The following clinical and functional outcomes were analyzed: (1) all-cause mortality up to 3 years from admission to rehabilitation; (2) combined outcome of transfer to acute care or death within 90 days from admission to rehabilitation, whatever came first; (3) functional outcome. Two measures of functional outcome were used: (1) proportional recovery in motor functioning, as expressed by motor-FIM effectiveness, and (2) good functional outcome as defined by achievement of a FIM-motor score ≥65 points at discharge. Proportional recovery in motor functioning is calculated by the formula: (discharge motor-FIM score–admission motor-FIM score)/(maximum motor-FIM score–admission motor-FIM score) × 100 (16). Proportional recovery expresses the achieved proportion of available improvement in motor functioning (16). According to Stinear, “measuring proportional recovery enables the detection of treatment effects despite interindividual variability in absolute recoveries and outcomes” (17). To facilitate the interpretation of functional improvement, we also calculated the proportion of women and men who achieved a good functional outcome as defined by FIM-motor score ≥65 points at discharge. Based on Rasch analysis, patients with a score ≥65 “usually require either supervision or minimal assistance with mobility and self-care, indicating that the patient' physical care requirements for daily activities are minimal” (18).

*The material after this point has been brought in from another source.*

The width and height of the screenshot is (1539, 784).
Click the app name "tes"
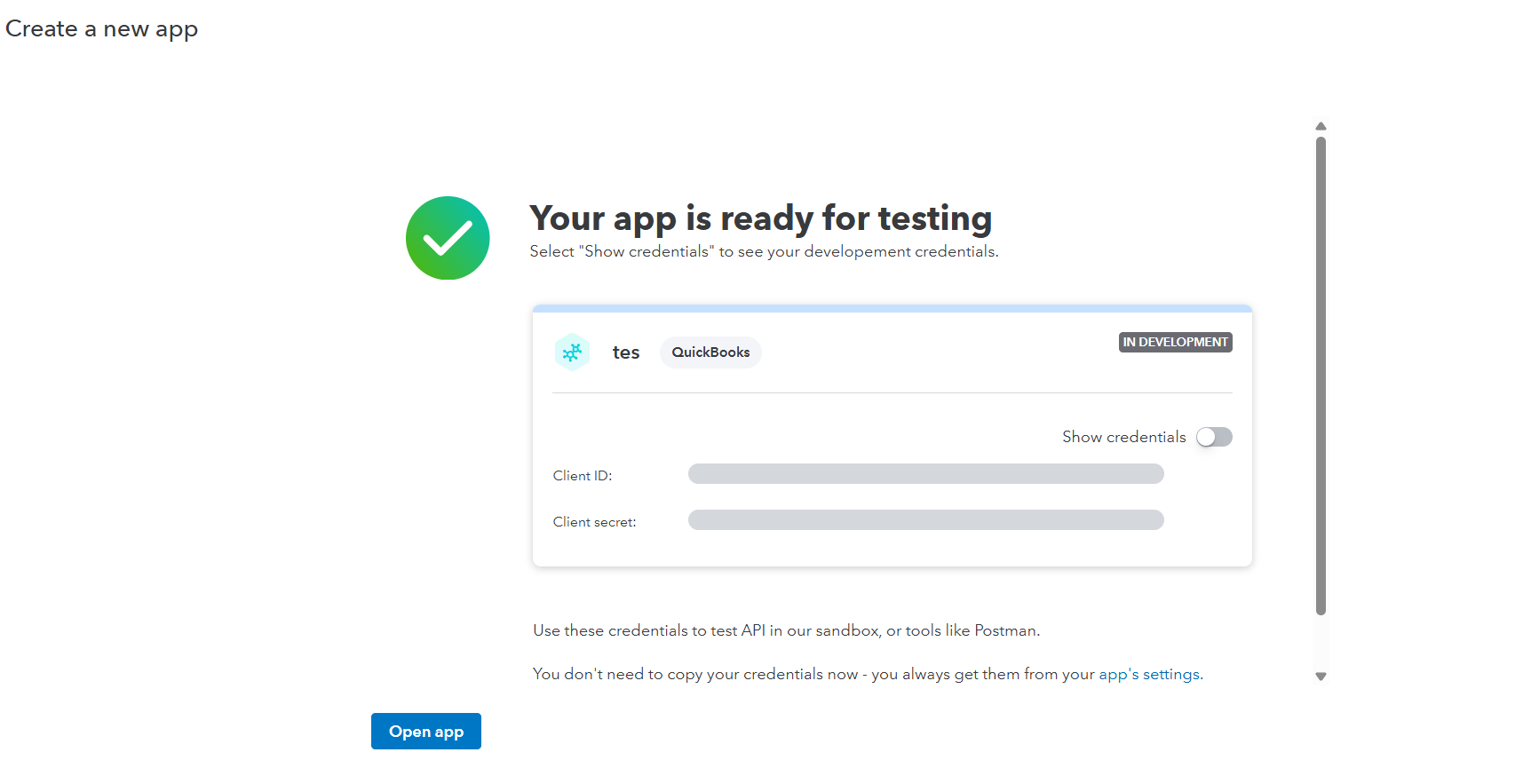(626, 352)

Data are reported as mean and standard deviation (SD) or median and interquartile range (IQR) for continuous variables or percentage for categorical variables. No variable was missing more than 0.1% of values. Rates of mortality were estimated by means of the Kaplan-Meier method and were compared between women and men using the log-rank test.
The covariates examined included age (per 5-year increase above 65), marital status (married/not married), hypertension, diabetes, COPD, history of CAD, AF, anemia, renal dysfunction (estimated glomerular filtration rate <60 mL/min/1.73 m2), time from stroke onset to rehabilitation admission <30 days, ischemic stroke, dysphagia, neglect, motor FIM score at admission, and cognitive FIM score at admission. These variables were selected based on availability at time of presentation and prior studies showing an association with the outcomes of interest (4, 6, 11, 12, 17, 19–32) and were included in all analyses.

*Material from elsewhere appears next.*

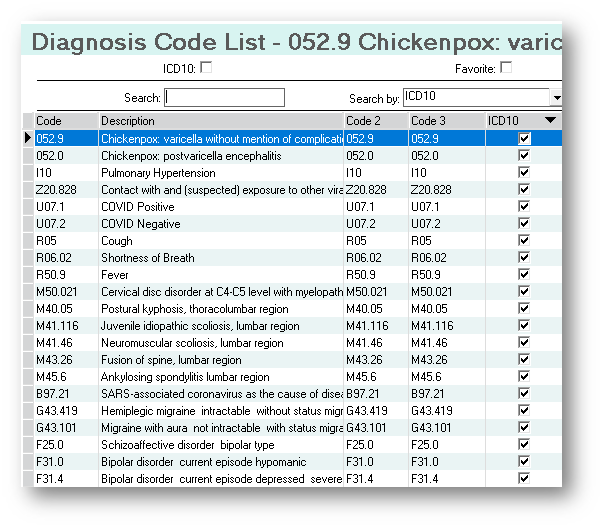Select the current-row indicator arrow for 052.9

point(28,139)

Three-Year All-Cause Mortality
Crude hazard ratio (HR) of death for women compared with men was estimated by univariable Cox regression analysis. Adjusted HR was estimated by multivariable backward stepwise Cox regression analysis (p > 0.05 to remove). Schoenfeld residuals after fitting Cox model were evaluated to test proportional-hazards assumption. Interactions between sex and covariates were estimated by using the likelihood ratio test.
In addition, since unmeasured potential confounding factors may affect hazard estimates, a sensitivity analysis was performed to explore the potential confounding effect of an unknown or unmeasured variable on the association of sex with 3-year survival (33). Hazard ratios for women vs. men adjusted for a hypothetical unmeasured binary variable with different distribution in the two sexes were estimated. The effect was quantified assuming a HR of 1.3, 1.4, and 1.5.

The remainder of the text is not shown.